グーグルGemini、法人/デベロッパー向けに展開 サードパーティの最新分析が示すGeminiの実力とは?
大規模言語モデルのランドスケープとグーグルGeminiの位置付け
2023年は、コンシューマ領域における生成AIの利用が爆発的に増えた年となった。同年11月時点の情報によると、OpenAIが展開するChatGPTのアクティブユーザー数は1週間あたり1億人に達したとされる。 これに続き2024年はエンタープライズ(法人)領域における利用が増える見込みだ。 ブルームバーグは2024年1月12日OpenAIのブラッド・ライトキャップCOOの話として、同社が2023年8月に法人向けにリリースした「ChatGPT for Enterprise」に関して、現在260社の顧客がおり、15万人のユニークユーザーが利用していると伝えた。OpenAIはブルームバーグの取材で、法人顧客の具体的な社名には言及していないが、自社ブログでCanva、PwC、Zapierなどの多くの有力企業が利用していることを明らかにしている。 ChatGPT for Enterpriseの利用料は公にされていないが、Redditでは1人あたり約60ドルではないかとの憶測が流れている。月間利用料を60ドルとすると、15万人のユーザー数で計算した場合、月間売上高は900万ドル、年間では1億800万ドルとなる。 OpenAIが法人顧客に関する情報を明らかにしたことは、同社の法人アプローチがさらに強まるサインとみられている。
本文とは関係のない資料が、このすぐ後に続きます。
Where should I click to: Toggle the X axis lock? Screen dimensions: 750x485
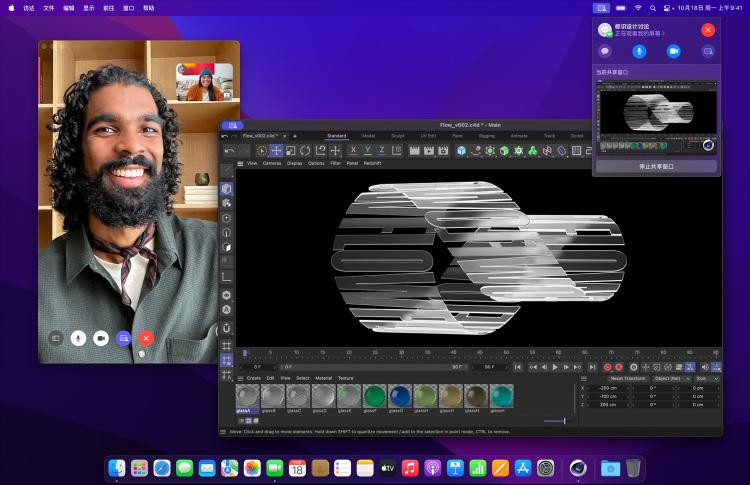tap(353, 151)
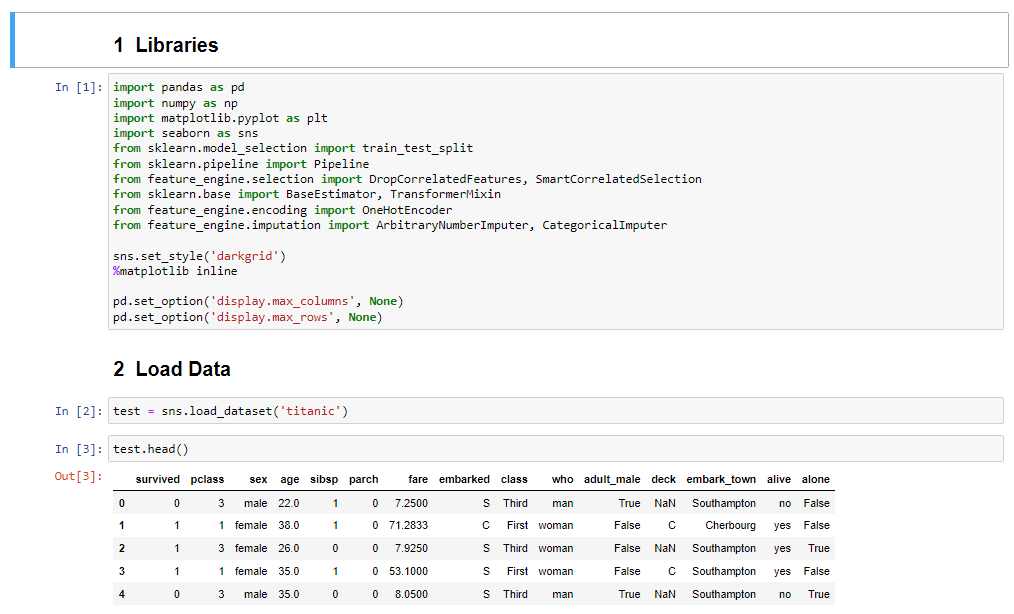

エンタープライズ領域では、OpenAIのほか、Claude2を展開するAnthropic、また法人に特化した大規模言語モデル開発企業Cohereの3社が強い存在感を示しており、これら3社の大規模言語モデルを中心に生成AIの利用が増える見込みだ。 今年はこの3強に対し、このほど最新モデル「Gemini」をリリースしたグーグルがどのようにキャッチアップするのかが焦点となる。OpenAIと同様、グーグルもコンシューマ向けのチャットサービス「Bard」を展開する一方、法人/デベロッパー向けのGemini APIを公開し、法人利用を促す動きを見せているからだ。 コンシューマ領域に比べ、エンタープライズ領域での生成AI導入が若干遅れていることを鑑みると、Geminiのパフォーマンスや価格、またセキュリティ面での優位性を示すことができれば、グーグルが先行プレイヤーに追いつくシナリオも十分に有り得るだろう。